## Problem description
Look through the entries below and show every line containing the word "search".

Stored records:
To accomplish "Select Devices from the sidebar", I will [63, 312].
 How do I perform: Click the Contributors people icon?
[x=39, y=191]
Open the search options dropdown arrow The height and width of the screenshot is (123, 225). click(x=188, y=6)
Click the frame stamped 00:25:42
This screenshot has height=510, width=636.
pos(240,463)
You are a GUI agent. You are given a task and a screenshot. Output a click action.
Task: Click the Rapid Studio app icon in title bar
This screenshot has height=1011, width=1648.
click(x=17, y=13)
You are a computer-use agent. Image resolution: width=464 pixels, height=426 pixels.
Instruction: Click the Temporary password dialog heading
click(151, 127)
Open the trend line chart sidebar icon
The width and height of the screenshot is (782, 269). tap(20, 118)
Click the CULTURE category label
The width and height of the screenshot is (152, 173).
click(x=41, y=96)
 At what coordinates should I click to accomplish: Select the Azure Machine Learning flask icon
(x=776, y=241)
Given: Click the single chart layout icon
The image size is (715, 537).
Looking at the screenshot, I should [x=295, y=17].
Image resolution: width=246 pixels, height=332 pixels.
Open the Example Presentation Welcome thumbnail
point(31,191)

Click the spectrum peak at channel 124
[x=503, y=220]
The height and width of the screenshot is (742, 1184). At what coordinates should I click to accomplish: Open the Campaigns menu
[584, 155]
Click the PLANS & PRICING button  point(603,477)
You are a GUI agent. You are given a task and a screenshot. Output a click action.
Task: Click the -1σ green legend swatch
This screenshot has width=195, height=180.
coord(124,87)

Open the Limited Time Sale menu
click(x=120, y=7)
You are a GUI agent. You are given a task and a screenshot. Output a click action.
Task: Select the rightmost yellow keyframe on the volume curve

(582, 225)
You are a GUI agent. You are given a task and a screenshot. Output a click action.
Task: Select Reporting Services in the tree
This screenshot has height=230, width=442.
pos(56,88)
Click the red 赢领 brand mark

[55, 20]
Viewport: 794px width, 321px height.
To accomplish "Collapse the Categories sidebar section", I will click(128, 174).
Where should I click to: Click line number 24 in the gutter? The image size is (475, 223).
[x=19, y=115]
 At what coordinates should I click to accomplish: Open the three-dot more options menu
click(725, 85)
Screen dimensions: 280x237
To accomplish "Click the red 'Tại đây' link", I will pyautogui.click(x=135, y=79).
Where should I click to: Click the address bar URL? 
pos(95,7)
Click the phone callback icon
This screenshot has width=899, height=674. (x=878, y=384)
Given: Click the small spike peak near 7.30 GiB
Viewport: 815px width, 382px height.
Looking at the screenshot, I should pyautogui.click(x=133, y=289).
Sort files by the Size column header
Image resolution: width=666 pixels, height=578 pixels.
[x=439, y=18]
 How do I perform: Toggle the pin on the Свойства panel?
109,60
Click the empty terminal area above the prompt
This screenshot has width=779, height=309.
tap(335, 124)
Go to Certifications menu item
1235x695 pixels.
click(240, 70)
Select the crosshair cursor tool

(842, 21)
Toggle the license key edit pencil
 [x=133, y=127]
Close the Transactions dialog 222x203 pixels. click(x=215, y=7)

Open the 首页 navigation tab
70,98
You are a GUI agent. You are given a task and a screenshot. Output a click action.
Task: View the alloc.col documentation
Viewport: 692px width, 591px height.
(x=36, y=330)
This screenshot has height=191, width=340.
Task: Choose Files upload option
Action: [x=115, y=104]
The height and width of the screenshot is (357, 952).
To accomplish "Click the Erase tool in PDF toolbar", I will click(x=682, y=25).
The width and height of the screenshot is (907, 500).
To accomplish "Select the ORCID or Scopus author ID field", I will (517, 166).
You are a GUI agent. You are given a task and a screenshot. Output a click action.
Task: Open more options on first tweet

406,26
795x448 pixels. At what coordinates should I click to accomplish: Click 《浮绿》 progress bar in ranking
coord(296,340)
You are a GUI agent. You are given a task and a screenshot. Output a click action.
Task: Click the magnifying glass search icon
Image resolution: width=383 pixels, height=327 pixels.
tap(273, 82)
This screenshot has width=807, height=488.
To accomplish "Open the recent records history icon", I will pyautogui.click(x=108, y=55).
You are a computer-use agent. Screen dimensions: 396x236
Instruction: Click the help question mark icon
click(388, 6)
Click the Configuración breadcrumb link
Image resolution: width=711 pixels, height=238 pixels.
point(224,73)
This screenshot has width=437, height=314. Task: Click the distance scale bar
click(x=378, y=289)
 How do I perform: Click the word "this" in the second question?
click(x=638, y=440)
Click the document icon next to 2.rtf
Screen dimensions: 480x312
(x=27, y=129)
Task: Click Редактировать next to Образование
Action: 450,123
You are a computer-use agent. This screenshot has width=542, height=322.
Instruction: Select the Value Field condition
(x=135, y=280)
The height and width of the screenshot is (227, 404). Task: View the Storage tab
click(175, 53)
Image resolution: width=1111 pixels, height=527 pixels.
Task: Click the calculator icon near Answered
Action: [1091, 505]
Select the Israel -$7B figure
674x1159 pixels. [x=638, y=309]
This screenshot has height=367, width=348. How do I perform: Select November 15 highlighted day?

## Exercise output
Open the search options dropdown arrow The height and width of the screenshot is (123, 225). click(x=188, y=6)
Task: Click the magnifying glass search icon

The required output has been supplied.